→ 読解テキスト
::::::

今年新たにがんと診断される人は88万人という推計が先週末、発表された。

 がんと診断される人の3割強は20~64歳の働く世代だ。20~69歳だと半数近くになる。今後高齢者雇用が進めば、がんはますます「働く世代」の問題になる。

 医療の進歩で治療は入院から通院に変わりつつある。がんと診断されてから5年後の生存率は、ほぼ6割。がんの種類によっては9割を超える。がん治療は、仕事と両立できるところまで進歩してきている。

 ところが、現実は厳しい。

 厚生労働省の研究班によると、患者の3人に1人が依願退職や解雇で仕事を失い、東京都の調査でも、5人に1人が退職している。

 内閣府の世論調査を見ても、治療や検査のために2週間に1度程度通院が必要な場合「働き続けられるとは思わない」が回答の7割を占める。

 特に非正規労働者は短時間勤務や半日単位の休暇制度などを使いにくい実態があり、結果として退職せざるをえない状況に追い込まれがちだ。

 また、がんは「死に直結する病気」のイメージがまだ強く、患者自身も、診断を受けた時点で「すぐに仕事を辞めて治療に専念しなければ」と考えてしまうケースがある。

 こうした実態を踏まえて、厚労省の有識者検討会ががん患者の就労支援に関する報告書をとりまとめている。

::::::

→ 作業内容
a) がん患者の就労に関する本文によると、厚生労働省の研究班の調査で仕事を失った患者の割合はどれだけか。
b) がん患者の就労をめぐる本文を、最後の文の後から書き継ぐこと。

→ 提供データ
::::::

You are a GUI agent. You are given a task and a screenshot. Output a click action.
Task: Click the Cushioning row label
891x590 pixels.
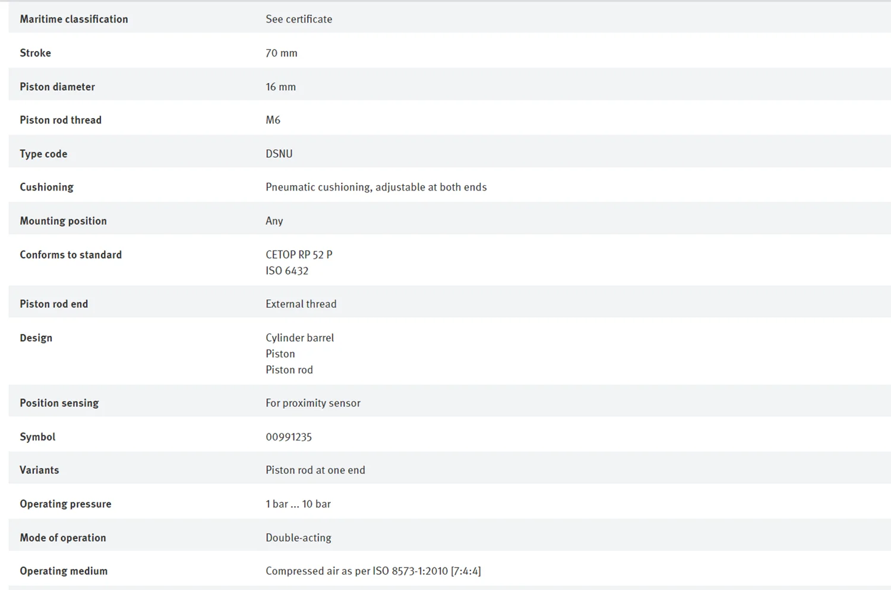click(x=46, y=187)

::::::

→ 作業別出力
a) 3人に1人（依願退職や解雇による）。

b)
 報告書は「時間単位や半日単位の休暇制度、短時間勤務制度の導入などが十分に普及してない」と指摘。柔軟に働ける態勢づくりを企業側に求めている。また、社員が休職している間、職場は、本人の就労に関する希望や、職場の課題を把握する必要も指摘した。

 企業にとって、医療の進歩に伴う患者社員への支援はまだ手探りの状態だ。支援が進むよう、報告書は、行政や医療機関に対して、がんについての一般的な知識や利用可能な公的制度、相談窓口などを企業と患者に周知するよう促してもいる。

 仕事は患者にとっての収入源であると同時に「生きがい」にもつながる。企業側にとっても、働き盛りやキャリアを重ねた社員を失わずに済むメリットがあるはずだ。

 治療と仕事が両立できるような企業社会にすることは、喫緊の課題と言ってよい。それは、がんに限らず、子育てや介護など様々な事情を抱えても働きやすい職場づくりにもつながっている。